(Dataset entries)

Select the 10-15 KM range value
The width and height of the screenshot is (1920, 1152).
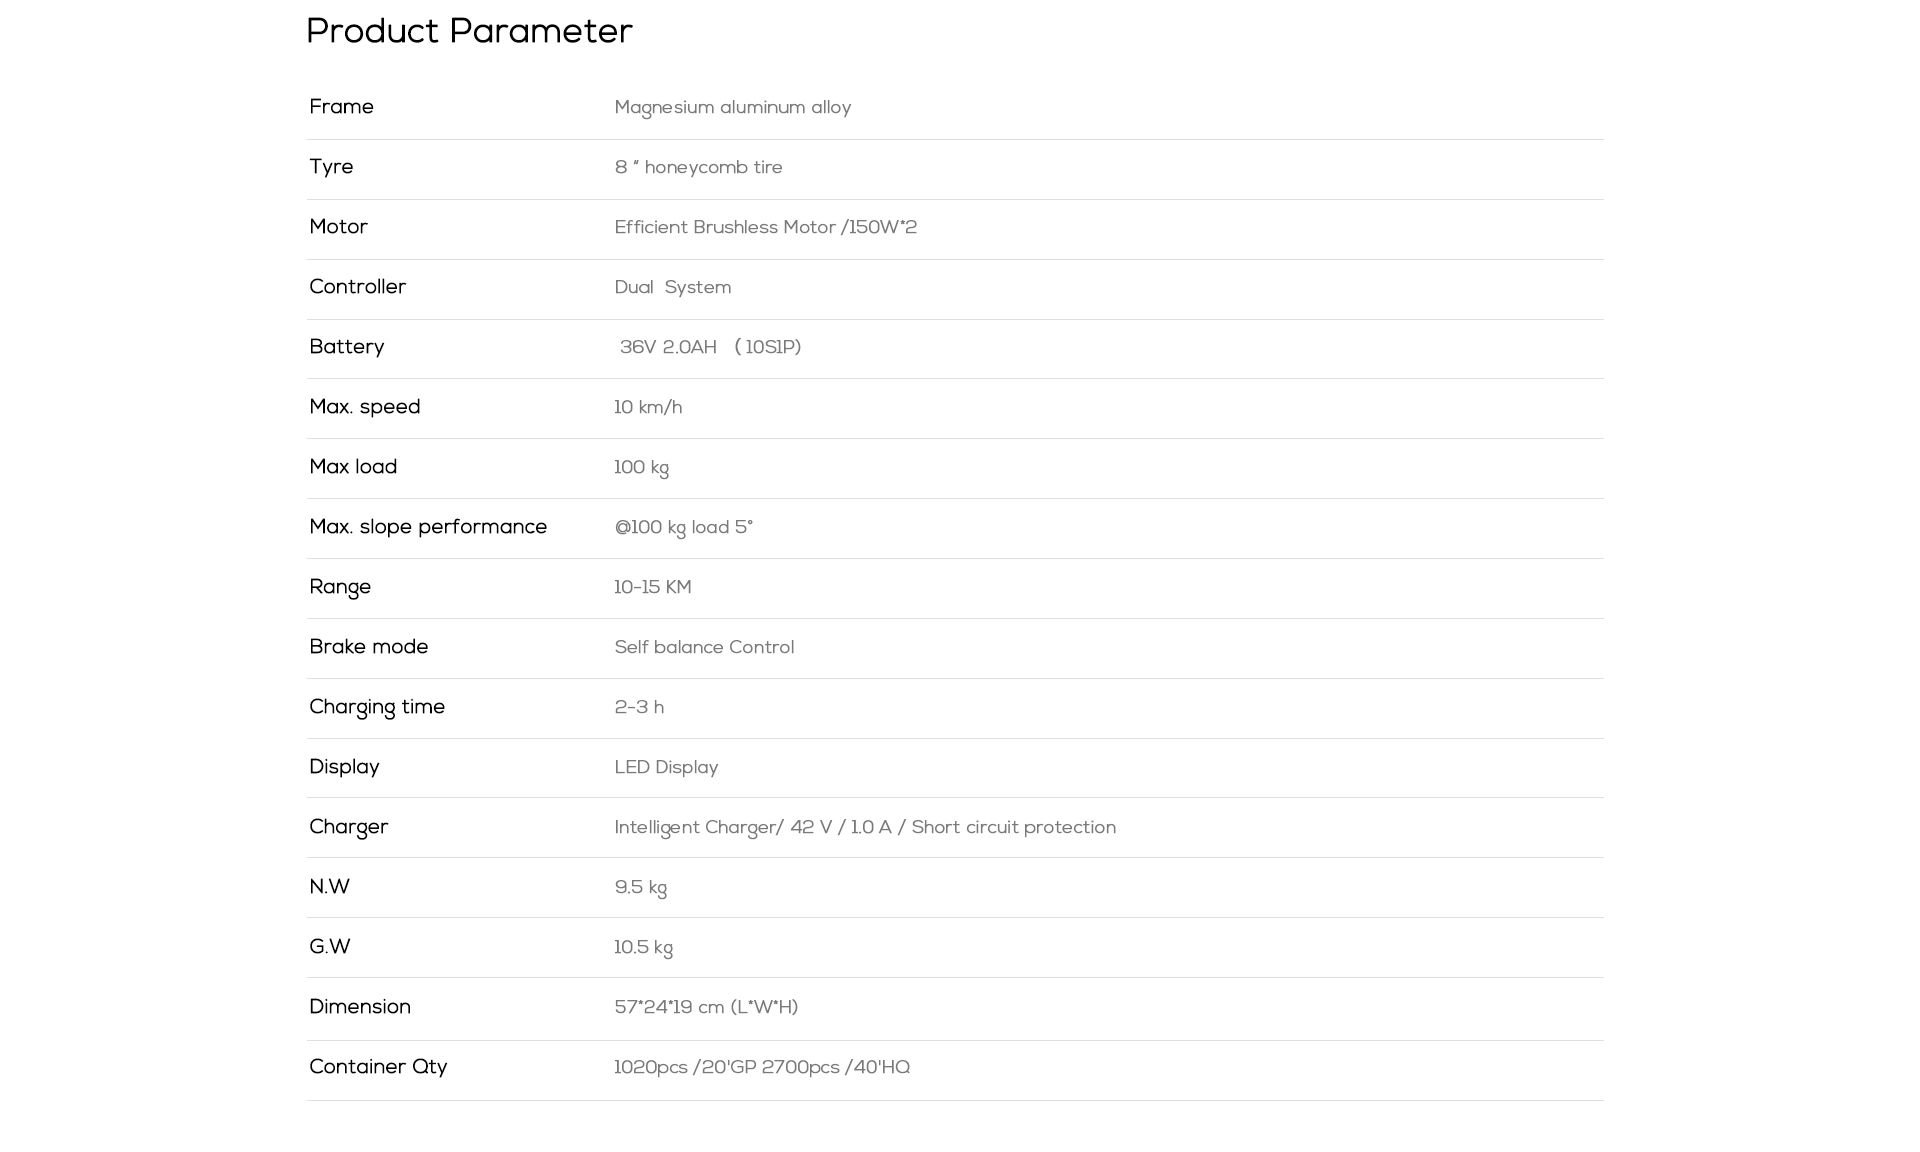click(652, 588)
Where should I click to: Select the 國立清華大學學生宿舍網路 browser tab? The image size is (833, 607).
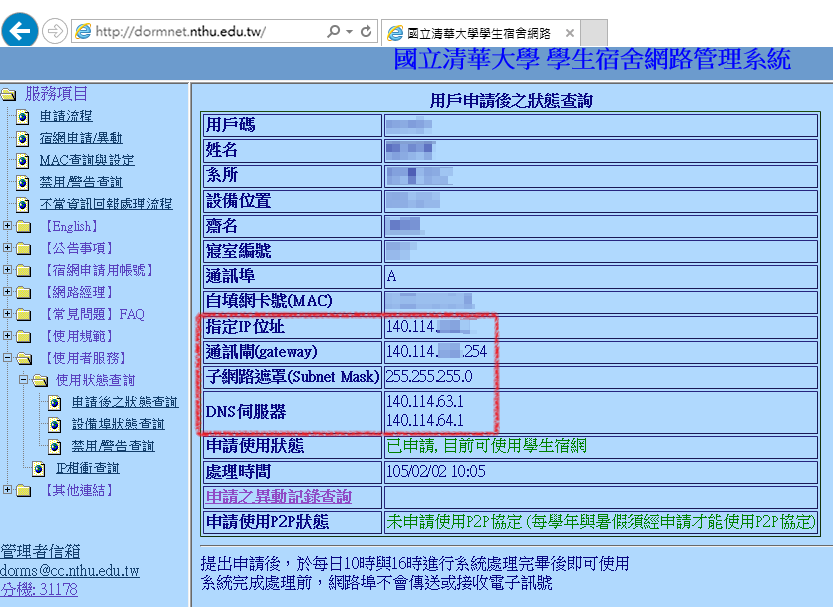(x=480, y=33)
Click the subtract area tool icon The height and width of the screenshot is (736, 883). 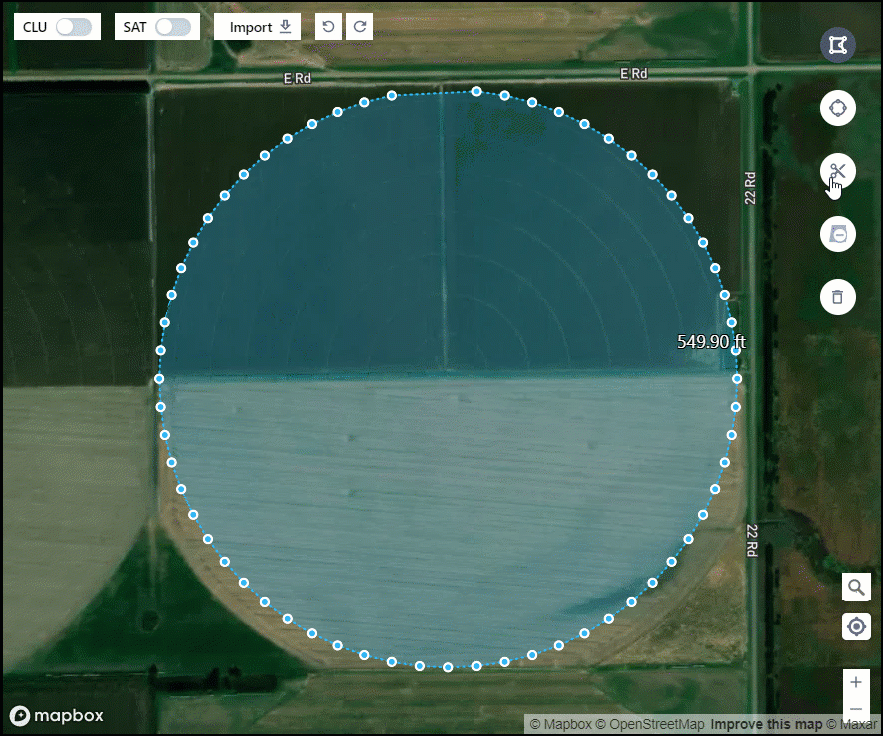coord(837,234)
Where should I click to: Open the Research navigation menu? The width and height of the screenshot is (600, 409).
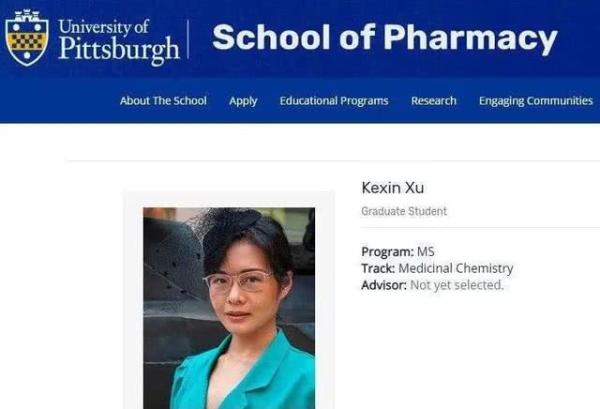click(x=434, y=101)
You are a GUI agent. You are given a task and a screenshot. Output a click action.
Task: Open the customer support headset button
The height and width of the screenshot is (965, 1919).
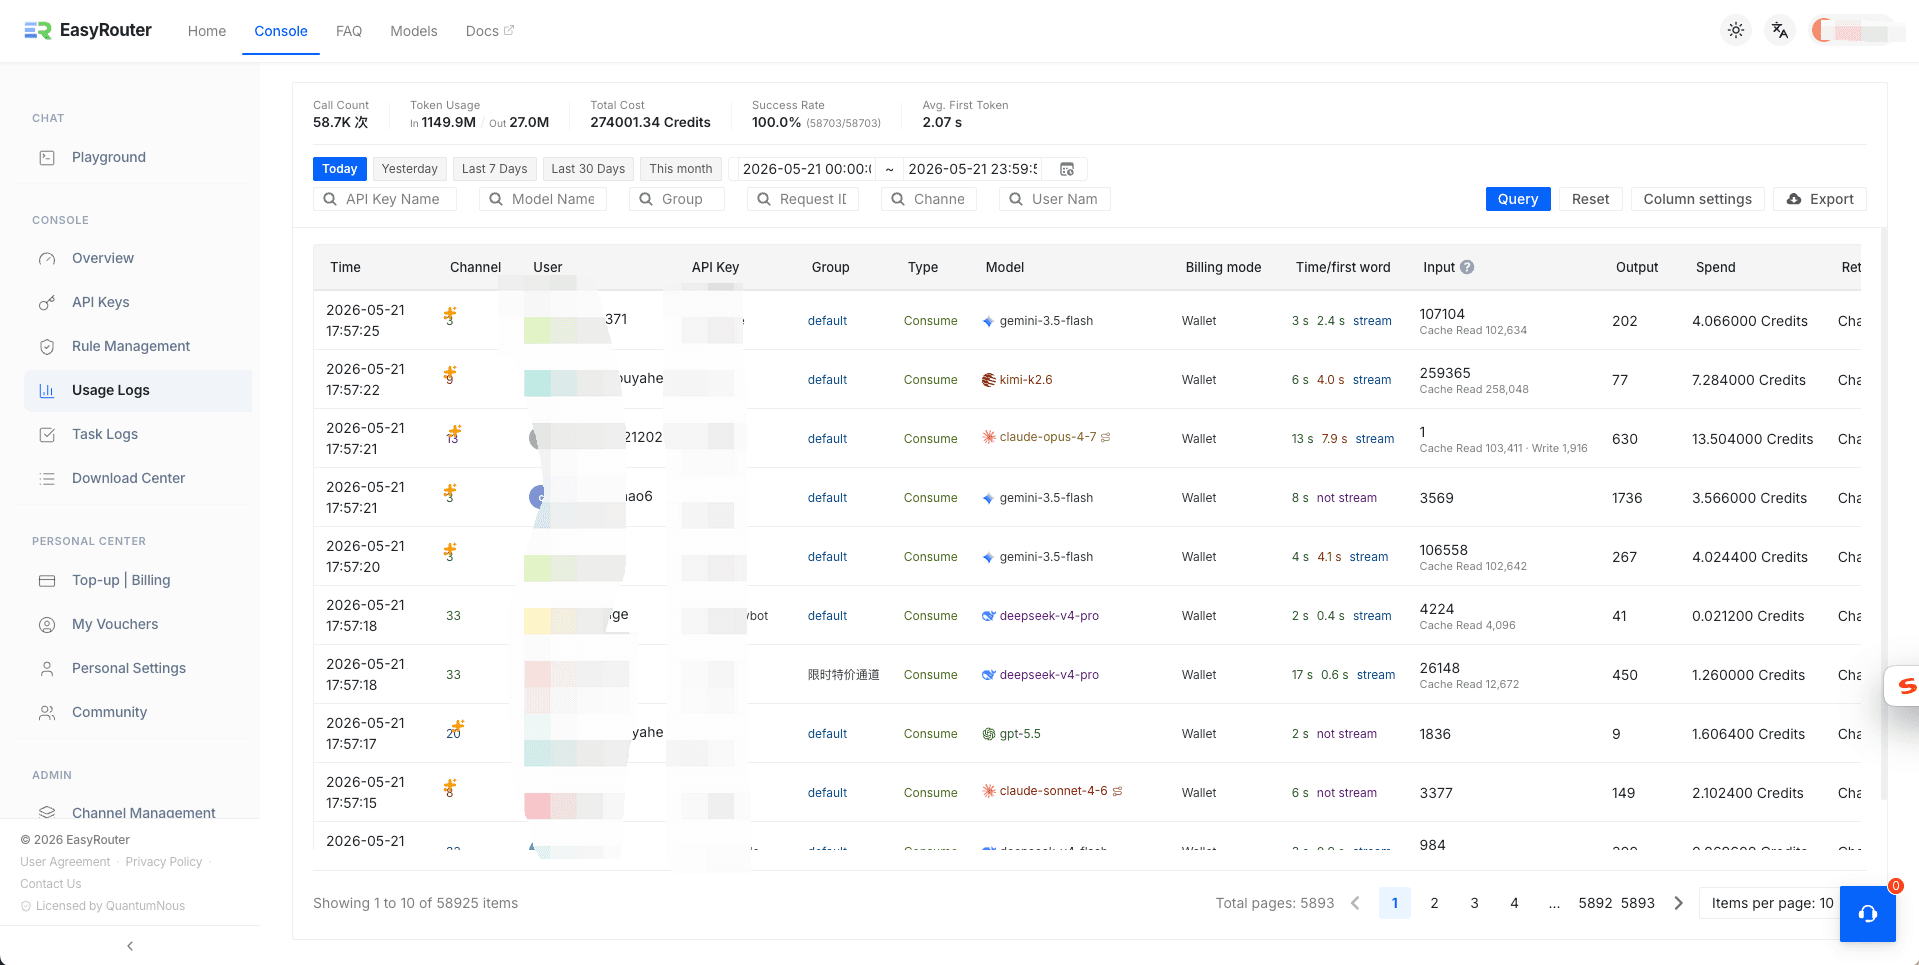tap(1867, 914)
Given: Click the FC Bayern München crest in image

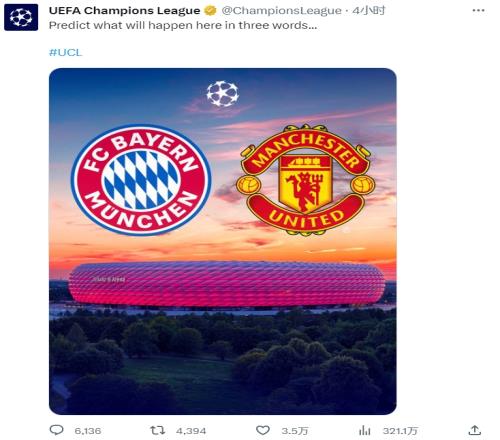Looking at the screenshot, I should pyautogui.click(x=141, y=180).
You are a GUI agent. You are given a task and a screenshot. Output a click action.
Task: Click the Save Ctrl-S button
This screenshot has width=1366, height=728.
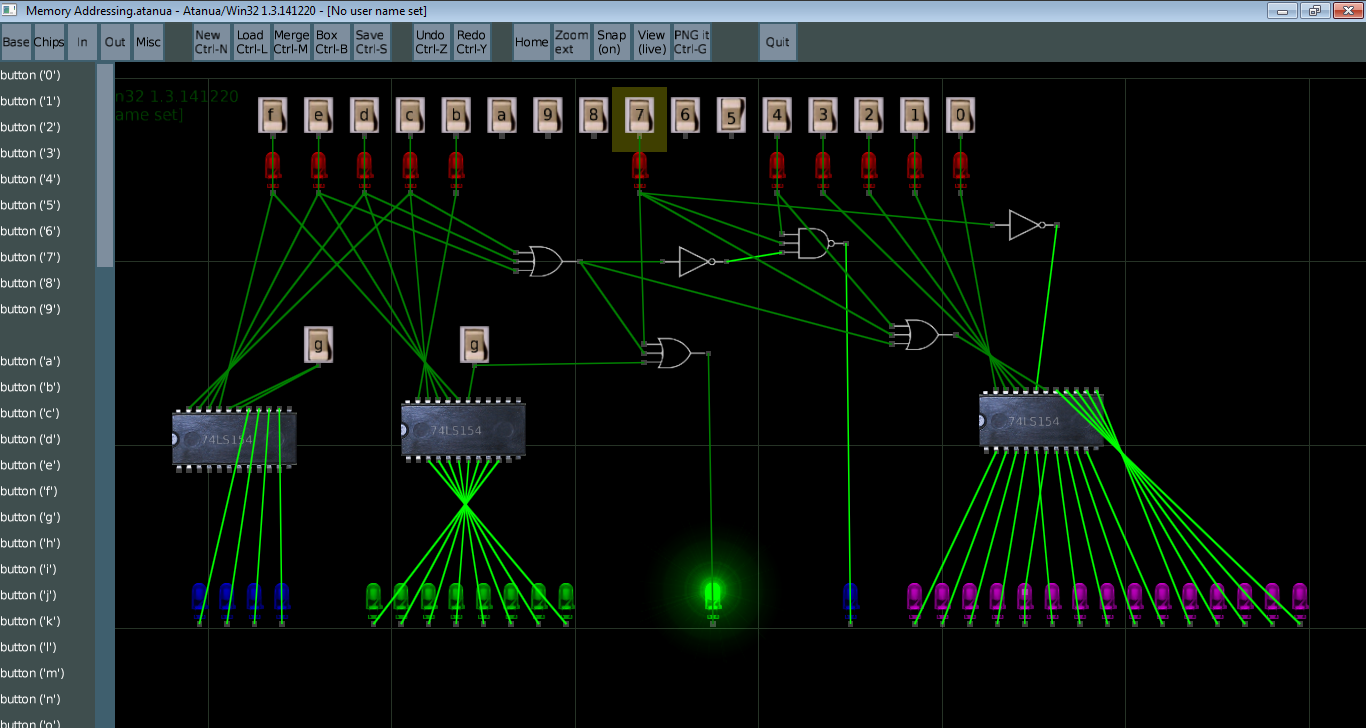tap(371, 42)
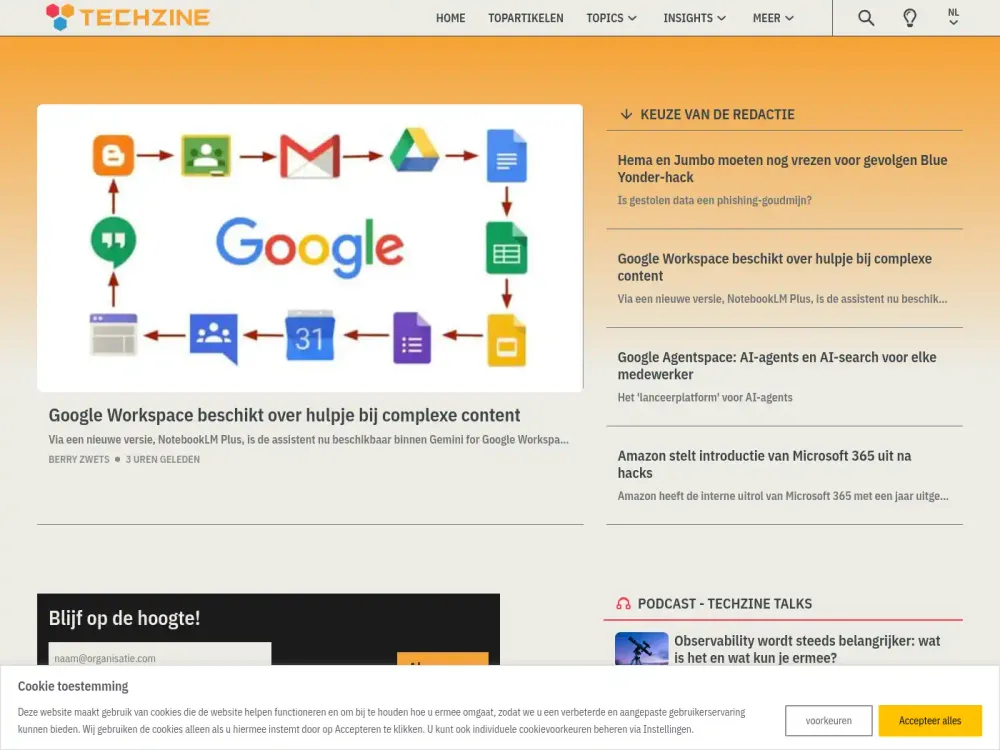Click the newsletter email input field
Viewport: 1000px width, 750px height.
pyautogui.click(x=158, y=658)
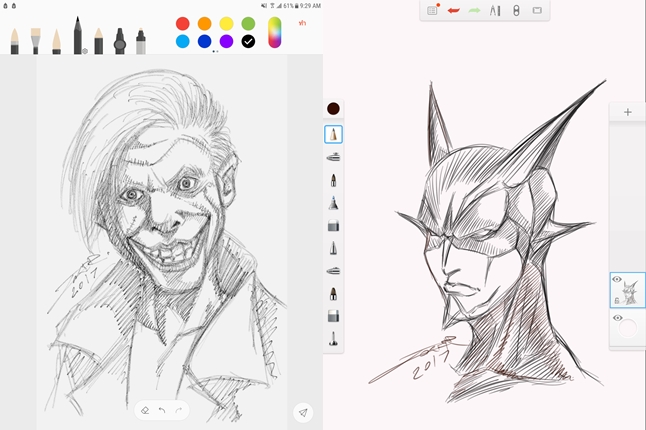
Task: Select the batman sketch layer thumbnail
Action: [x=630, y=294]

**EXERCISE:** Looking at the entries above, how many lines contain the word "button"? Answer with the number alone.

**OUTPUT OF THE TASK:** 2